The management committee must be wondering why they bothered at all to ask Central Council to revisit a structure that so desperately needed to be revisited.
Worse still, it’s in place for the next three years. That means until 2016, we’re going to have the preposterous situation of effectively the 10th placed team, who could lose more games than they win against Division 1B opposition, facing the best in Division 1A for a semi-final place.
That also means until 2016, the fifth and sixth placed teams must face one another in a relegation play-off while the four teams below them have a shot at a national title.
And here we were thinking league competitions are supposed to improve once they enter a knockout phase.
Not alone that, the stakes have just got higher in Division 1A, where it’s guaranteed one place will separate a team from a quarter-final or relegation. Reward and punishment should never be that intimate. As well as that, there is still the strong possibility one or two Division 1A counties will only receive two home games. Promotion of the game, how are ya?
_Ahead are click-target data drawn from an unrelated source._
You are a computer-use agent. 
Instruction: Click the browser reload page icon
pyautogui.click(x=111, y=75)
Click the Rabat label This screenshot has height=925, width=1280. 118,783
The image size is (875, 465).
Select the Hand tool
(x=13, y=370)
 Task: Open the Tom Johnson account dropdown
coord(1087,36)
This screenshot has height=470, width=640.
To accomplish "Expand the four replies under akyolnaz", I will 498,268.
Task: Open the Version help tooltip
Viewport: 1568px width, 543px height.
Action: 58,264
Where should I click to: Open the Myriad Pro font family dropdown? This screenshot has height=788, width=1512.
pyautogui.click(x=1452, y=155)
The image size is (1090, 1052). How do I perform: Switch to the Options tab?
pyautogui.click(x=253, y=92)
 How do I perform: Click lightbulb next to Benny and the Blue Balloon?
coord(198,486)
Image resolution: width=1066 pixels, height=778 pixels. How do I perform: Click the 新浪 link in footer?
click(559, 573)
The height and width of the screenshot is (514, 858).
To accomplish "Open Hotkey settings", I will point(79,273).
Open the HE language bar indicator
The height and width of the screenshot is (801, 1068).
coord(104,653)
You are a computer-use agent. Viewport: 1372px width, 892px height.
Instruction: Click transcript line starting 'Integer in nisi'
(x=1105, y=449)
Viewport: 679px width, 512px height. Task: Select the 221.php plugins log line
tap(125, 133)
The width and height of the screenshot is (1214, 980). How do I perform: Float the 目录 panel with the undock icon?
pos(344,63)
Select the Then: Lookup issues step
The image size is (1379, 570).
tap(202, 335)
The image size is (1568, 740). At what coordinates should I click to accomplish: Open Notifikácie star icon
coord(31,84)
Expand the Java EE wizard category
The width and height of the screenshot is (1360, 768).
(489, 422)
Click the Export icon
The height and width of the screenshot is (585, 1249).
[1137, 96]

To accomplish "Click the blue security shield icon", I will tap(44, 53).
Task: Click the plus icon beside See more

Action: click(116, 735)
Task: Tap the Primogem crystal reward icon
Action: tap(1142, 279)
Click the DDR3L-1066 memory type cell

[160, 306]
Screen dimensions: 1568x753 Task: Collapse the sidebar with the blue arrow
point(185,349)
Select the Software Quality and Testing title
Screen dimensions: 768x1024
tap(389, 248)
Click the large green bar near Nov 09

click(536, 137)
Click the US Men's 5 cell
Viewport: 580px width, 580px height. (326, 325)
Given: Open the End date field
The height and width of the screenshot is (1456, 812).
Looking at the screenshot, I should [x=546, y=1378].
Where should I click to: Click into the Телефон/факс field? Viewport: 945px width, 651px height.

Just who in their right minds could believe this is a better option for the league or hurling than the Michael Burns’ Super 12 proposal, the Carlow-Westmeath Super 14 variation of that or the eight-team Division 1?
Ignorance, we can safely presume, was at the heart of the matter. Last year, Dublin chairman Andy Kettle hit the nail on the head when he said of the voting procedure: “It’s democracy and it’s not democracy to a certain extent because you will have people voting at Central Council on this proposal and it doesn’t really affect their county teams.”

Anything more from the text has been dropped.